En África, y, sobre todo, en las selvas del Ituri, en el nordeste del Congo, viven los hombres más pequeños de la tierra, los pigmeos. Llevan una existencia muy primitiva, y para vivir se contentan con los productos de la caza y los recursos de la selva. Son nómadas y desconocen la agricultura y la cría de ganado. Algunos grupos ni siquiera conocen la existencia de los metales.

Definimos como pigmeo, a un grupo étnico que se caracteriza por tener en la edad adulta una estatura inferior al 1,50 m, piel muy oscura y cabello rizado, que constituyen rasgos hereditarios. Algunos grupos conservan su estilo tradicional de vida basado en la caza y la recolección, mientras que otros la han abandonado en favor de una existencia agrícola sedentaria.

pigmeos

En África viven numerosas tribus que difieren enormemente entre si, no sólo por la pigmentación de la piel, sino también por la estatura. Al lado de tipos muy altos como los batusis aparecen verdaderos enanos. Estos últimos viven en grupos reducidos en una zona que se extiende desde Camerún hasta África del Sur.

Los bosquimanos de África del Sur pertenecen a estos pueblos enanos. Sin embargo, los representantes más característicos viven en el Congo: los pigmeos. Pertenecen al tipo humano de más baja estatura del mundo: los hombres tienen una altura media de, aproximadamente, 1,50 m y las mujeres de 1,40 m.

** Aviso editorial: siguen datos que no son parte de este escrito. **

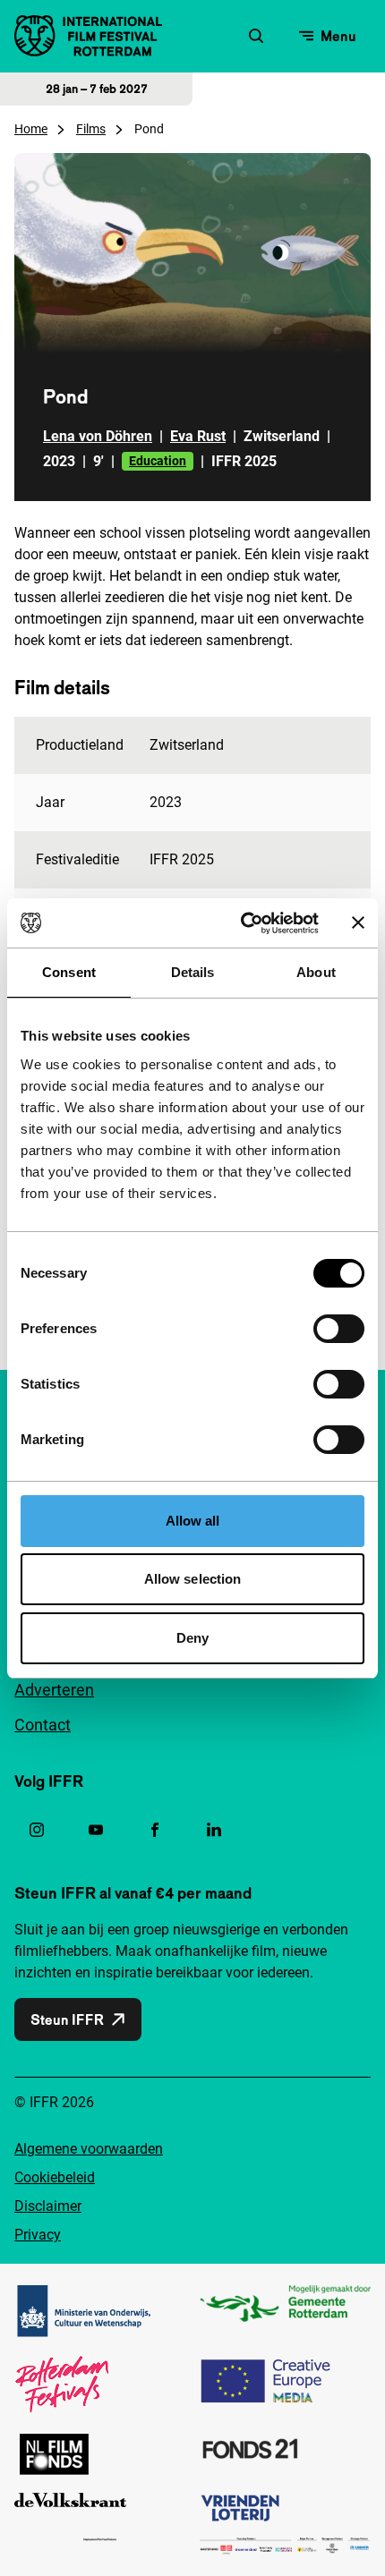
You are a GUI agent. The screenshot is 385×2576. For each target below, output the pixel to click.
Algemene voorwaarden (88, 2148)
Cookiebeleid (54, 2177)
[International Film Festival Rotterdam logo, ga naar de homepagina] (88, 35)
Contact (42, 1724)
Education (157, 461)
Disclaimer (47, 2206)
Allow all (193, 1520)
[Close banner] (358, 922)
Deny (192, 1637)
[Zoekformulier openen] (256, 35)
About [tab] (316, 972)
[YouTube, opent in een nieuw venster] (95, 1829)
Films (91, 129)
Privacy (37, 2234)
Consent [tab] (69, 972)
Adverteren (54, 1689)
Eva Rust (198, 436)
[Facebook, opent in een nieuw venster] (155, 1829)
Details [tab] (193, 972)
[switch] (338, 1328)
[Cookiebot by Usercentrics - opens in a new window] (242, 923)
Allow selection (193, 1578)
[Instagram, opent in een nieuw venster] (36, 1829)
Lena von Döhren (97, 436)
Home (30, 129)
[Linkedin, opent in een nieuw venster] (214, 1829)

Sin embargo, sería un error creer que los pigmeos son negros de baja estatura, pues además de ésta, entre los pigmeos y los negros de África existen otros puntos de diferencia. Por ejemplo, los pigmeos, por lo general, tienen la piel más clara, mientras que las proporciones de los miembros con respecto al tronco son distintas: los pigmeos tienen las piernas muy cortas.

Al principio, estos hombres pequeños se extendían por regiones más vastas de África, y el Egipto de los faraones sabía de su existencia. Incluso existe una escultura que demuestra que estaban al servicio de los faraones. Homero también habló de los pigmeos. Actualmente viven bajo la dependencia de los bantúes y sudaneses, cuya influencia acusan en el aspecto cultural y lingüístico. Ahora sólo ocupan el este del Congo y la cuenca central.

Los de la selva de Ituri, en el nordeste del Congo, parecen ser los que mejor han conservado el tipo primitivo. La zona ocupada por los pigmeos no es fácil de establecer: son un pueblo nómada. Por otra parte, existen grupos étnicos que están emparentados con ellos y que aparecen en otros lugares.

A través de los siglos, los pigmeos han sido progresivamente exterminados y rechazados a las regiones menos hospitalarias, es decir, la selva tropical. Allí llevan una existencia muy primitiva y subsisten gracias a los recursos de la selva.

Las mujeres recorren los alrededores en busca de alimentos y recogen animales pequeños, frutas, raíces y todo lo que es comestible. Los plátanos representan un papel importante, como alimento y como medicina. Las mujeres los chafan sobre grandes piedras planas y con ellos hacen pan. También corre a su cargo la pesca y la construcción de las chozas.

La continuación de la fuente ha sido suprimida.